Reid confirms stake in Anthropic and backs their AI approach

Reid revealed that Greylock, the firm where he’s a partner, has also invested in Anthropic. That came on top of his previous early stake in OpenAI, making him one of the few tech insiders with money in both AI rivals.

He said he usually avoids public commentary about the two companies but made an exception this time. “In all industries, especially in AI, it’s important to back the good guys,” Reid wrote in the same X thread.

Reid has been sitting on Microsoft’s board since 2017, shortly after selling LinkedIn to the company for $26 billion. That same Microsoft now stands as OpenAI’s primary partner and funder, with its Azure infrastructure powering GPT models across sectors.

Despite the conflict of interest, Reid still went out of his way to defend Anthropic, which was founded in 2021 by several OpenAI defectors who left over safety disagreements.

The original rift between Reid and David has nothing to do with AI. It’s political.
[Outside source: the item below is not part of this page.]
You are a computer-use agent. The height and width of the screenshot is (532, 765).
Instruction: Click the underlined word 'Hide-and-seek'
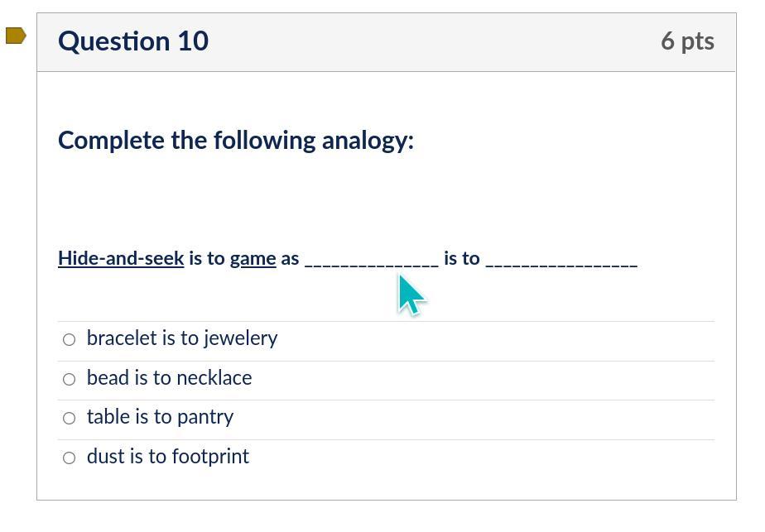coord(121,258)
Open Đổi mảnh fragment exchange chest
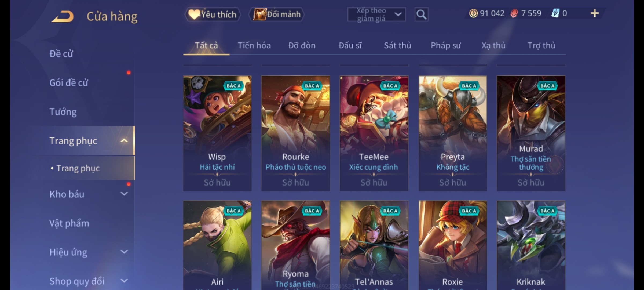 (277, 14)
Both men were part of PayPal’s founding team back in 1999, along with Elon Musk, Peter Thiel, and Max Levchin, but have since landed on opposite ends of the political universe.
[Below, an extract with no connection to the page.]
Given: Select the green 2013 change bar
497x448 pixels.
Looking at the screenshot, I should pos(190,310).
Reid is one of the top Democratic donors in Silicon Valley. He gave millions to Kamala Harris’s failed presidential campaign. David, meanwhile, went full MAGA, hosted a Trump fundraiser at his San Francisco home, and now runs federal tech policy from inside the White House.
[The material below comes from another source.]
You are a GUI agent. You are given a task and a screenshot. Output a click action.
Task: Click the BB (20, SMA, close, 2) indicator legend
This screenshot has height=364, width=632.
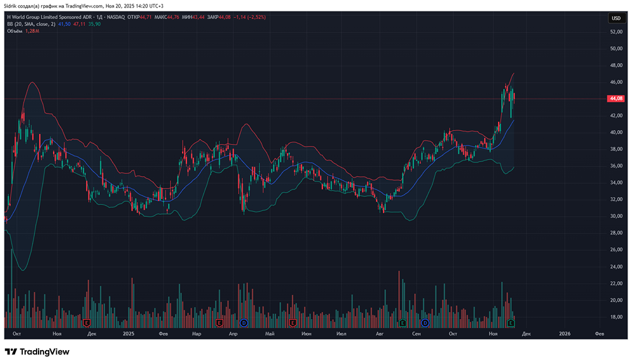[30, 24]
Sacks accuses Anthropic of regulatory fear-mongering

The flashpoint came last week, when Jack Clark, Anthropic’s policy chief and co-founder, published an essay titled “Technological Optimism and Appropriate Fear.” The post argued for thoughtful guardrails in AI development.

That’s when Sacks lashed out, saying Anthropic was “running a sophisticated regulatory capture strategy based on fear-mongering.” He added that the company was “principally responsible for the state regulatory frenzy that is damaging the startup ecosystem.”

Anthropic has opposed efforts by the Trump administration to block states from setting their own AI rules for 10 years. They’ve argued that state-level regulation is crucial for keeping AI systems safe and accountable. Sacks isn’t having it.

On Monday, after Reid went public, Sacks responded: “The leading funder of lawfare and dirty tricks against President Trump wants you to know that ‘Anthropic is one of the good guys.’ Thanks for clarifying that. All we needed to know.”

Elon Musk, who now runs his own AI firm, xAI, chimed in minutes later with one word: “Indeed.” Reid didn’t let that slide. “Shows you didn’t read the post (not shocked),” he wrote back. “When you are ready to have a professional conversation about AI’s impact on America, I’m here to chat.”

Then Jason Calacanis, co-host of the All-In podcast with Sacks, invited Reid to come back on the show this week, writing, “Come on the pod.” Reid had been on before by the way, in August, right before the 2024 election. He replied that he was “open to coming back on” but “this week is packed.”